Vasp licence application from a Cross-border Perspective. Cross-border digital-asset legal counsel for business – licensing, disputes and structuring. Talk to O

Operating a digital-asset business across borders without the right licences is not a compliance oversight – it is a business-ending risk. Regulators across the EU, the UAE, Singapore and the UK have each accelerated enforcement against unlicensed operators: banking relationships disappear, payment rails freeze and, in the most serious cases, asset-restraint orders follow. The question is not whether your business needs a VASP authorisation (a licence or registration issued to a virtual asset service provider under an applicable regulatory regime) – it almost certainly does. The question is which authorisation, in which jurisdiction, structured around which entity, and sequenced in which order.

This page sets out the legal basis for VASP licence applications, the multi-jurisdiction reality every growing crypto business faces, the structural mistakes that cause applications to fail or stall, and the decision logic we apply when helping clients choose and build their licence stack.

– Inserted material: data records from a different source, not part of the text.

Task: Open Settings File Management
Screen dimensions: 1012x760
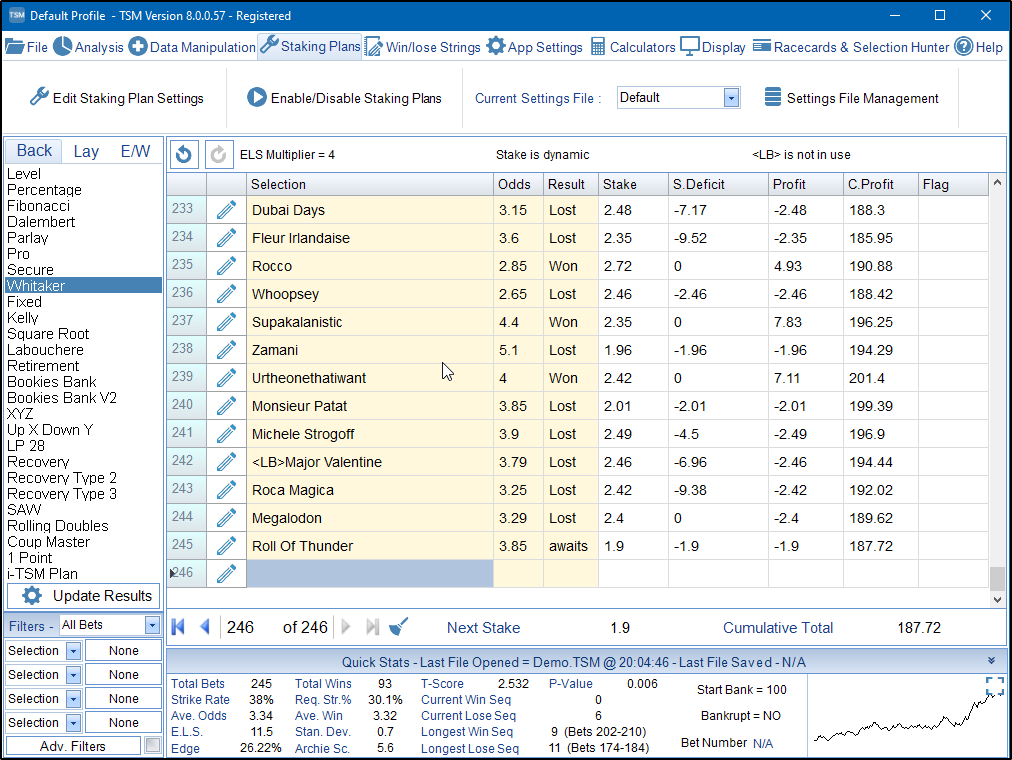Action: pos(851,98)
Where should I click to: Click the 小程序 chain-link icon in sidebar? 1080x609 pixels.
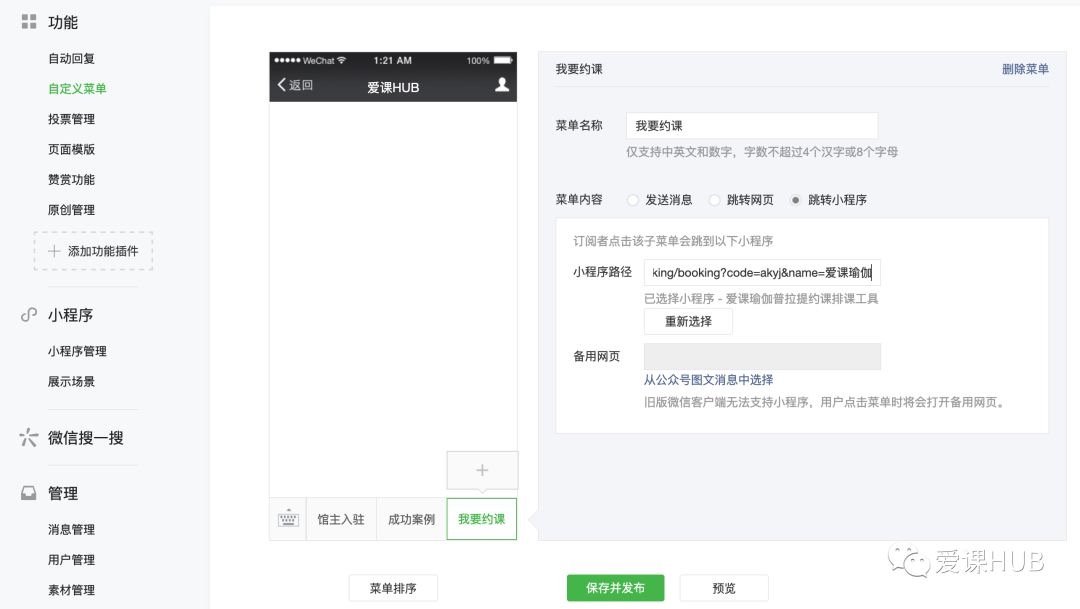[x=27, y=314]
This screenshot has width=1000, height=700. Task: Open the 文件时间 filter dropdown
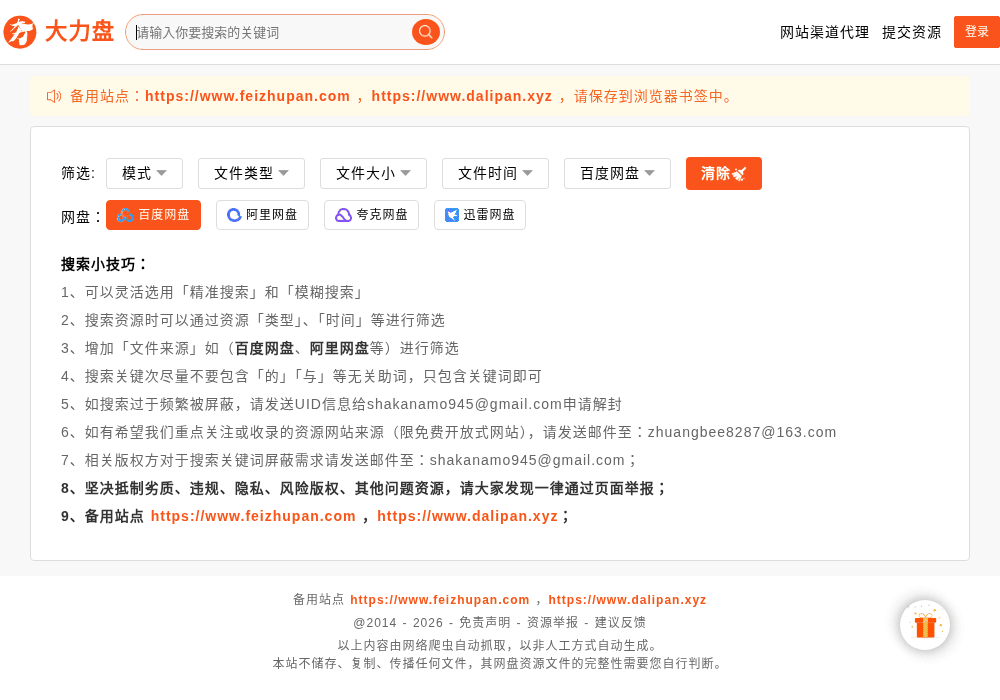(495, 173)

Why Cross-border Licensing Is Not Optional

A VASP licence issued in one jurisdiction does not automatically authorise you to serve customers, hold assets or operate payment infrastructure in another. This is the central legal reality that a single offshore registration obscures. MiCA – the EU's Markets in Crypto-Assets Regulation, supervised by ESMA and the relevant national competent authority – does provide passporting rights once a CASP (crypto-asset service provider) authorisation is granted in one EU member state. But that passport covers EU/EEA territory only. It does not cover the UAE, Singapore, Hong Kong, Switzerland or the UK.

Every jurisdiction in which you solicit, onboard or serve clients, hold their assets or settle their transactions is a potential regulatory trigger point. The entity that holds the licence, the entity that touches the assets and the entity that contracts with users may all sit in different places. Each gap between them is a gap in your regulatory cover.

We regularly advise businesses that discover mid-build that their single registration does not reach the jurisdiction where their banking relationship sits, where their institutional counterparties operate, or where their largest user cohort resides. By that stage, retrofitting the structure is measurably more expensive than building it correctly from the start.

VARA – Dubai's Virtual Assets Regulatory Authority – operates an activity-based regime covering advisory, broker-dealer, custody, exchange, lending and transfer services. ADGM's FSRA (Financial Services Regulatory Authority) covers a distinct free-zone perimeter in Abu Dhabi. Neither regime's authorisation carries passporting rights into the other, let alone into MiCA territory or the MAS regime in Singapore.

What Triggers a VASP Licensing Requirement?

The threshold question – whether a given activity triggers a licensing obligation – turns on substance, not on how the activity is labelled internally. Most major regimes follow the same analytical logic: what service is being provided, to whom, and where does the provider have a real or constructive presence?

The activities most commonly regulated include the exchange of virtual assets for fiat or other virtual assets, the transfer of virtual assets on behalf of another person, the custody or administration of virtual assets or instruments giving access to them, and the operation of a trading platform. Under MiCA, each of these maps to a defined CASP activity class with corresponding own-funds requirements and conduct obligations. Under VARA, each maps to a separately licensed activity under the VARA rulebook. Under the MAS Payment Services Act, the provision of digital payment token (DPT) services triggers a DPT licence. The FCA in the UK requires cryptoasset businesses to register under the Money Laundering Regulations before conducting regulated activities.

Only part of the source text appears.